À la présidentielle du 7 octobre 2018, la proclamation des résultats définitifs par le Conseil constitutionnel est intervenue le 23 octobre. Pendant quinze jours, même les médias étaient interdits de publier les tendances. Les candidats qui avaient formulé des recours en contestation 72 heures après la clôture du scrutin, se basent sur leur vécu de tout le processus et sur les procès-verbaux qu’ils détenaient.
En conclusion
Le Gabon parle-t-il au Cameroun ? À quoi nous renvoie la célérité dans la proclamation des résultats ? Pourquoi ce délai plus ou moins long entre la fin du scrutin et la proclamation des résultats dans certains pays africains ? Ces deux exemples nous montrent que la proclamation des résultats provisoires quelques heures seulement après la fermeture des bureaux de vote est l’une des preuves les plus importantes de la transparence. Les exemples de démonstration du déroulé des étapes post-électorales de la présidentielle au Gabon du 12 avril 2025 et les étapes post-électorales de la présidentielle du 7 octobre 2018 au Cameroun sont des expériences enrichissantes.
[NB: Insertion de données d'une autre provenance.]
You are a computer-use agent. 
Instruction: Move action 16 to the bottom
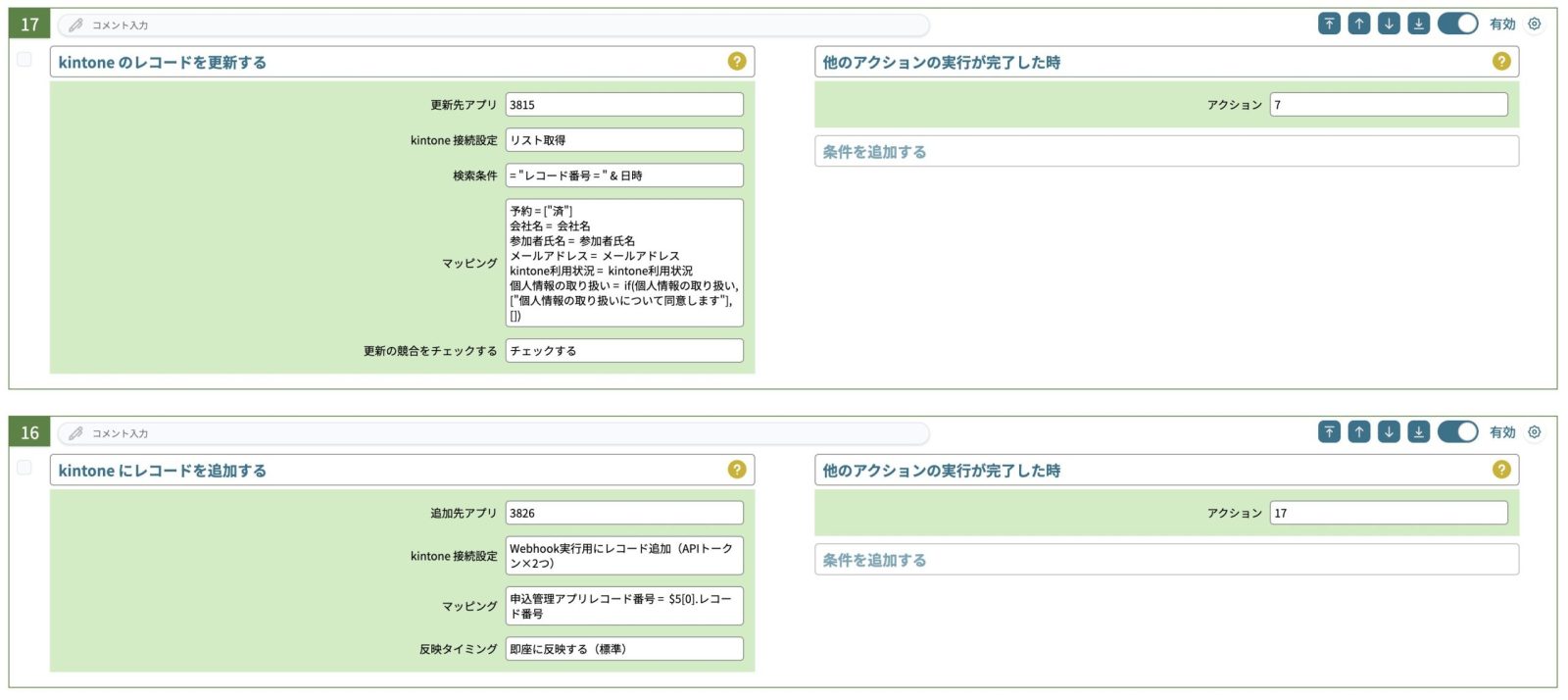click(1418, 432)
La différence dans le fonctionnement du processus électoral entre les deux pays permet de comprendre l’importance de la célérité dans les actions. C’est l’un des indices importants de la crédibilité du processus et de la préservation de la paix sociale postélectorale.
Au Cameroun l’argument du déficit des moyens de communication ne tient plus. Si un pays comme le Gabon, moins riche que le Cameroun a pu tenir le pari, le Cameroun ne peut justifier sa lenteur par sa pauvreté. D’autres arguments encore font état du manque de couverture du réseau national par les voies de communication. Il faut généralement beaucoup plus d’heures que d’habitude pour acheminer les procès-verbaux des zones enclavées vers les sièges des commissions. Une fois encore, ce sont des arguments battus en brèche par le manque de volonté du pouvoir politique qui surfe sur ces failles pour se donner bonne conscience. Au Cameroun, l’opposition n’entend pas donner un chèque en blanc à Paul Biya, 93 ans, pour un nouveau mandat de 7 ans. Ça frise le ridicule, à la limite. En tout cas, la présidentielle d’octobre 2025 s’annonce avec beaucoup d’enjeux.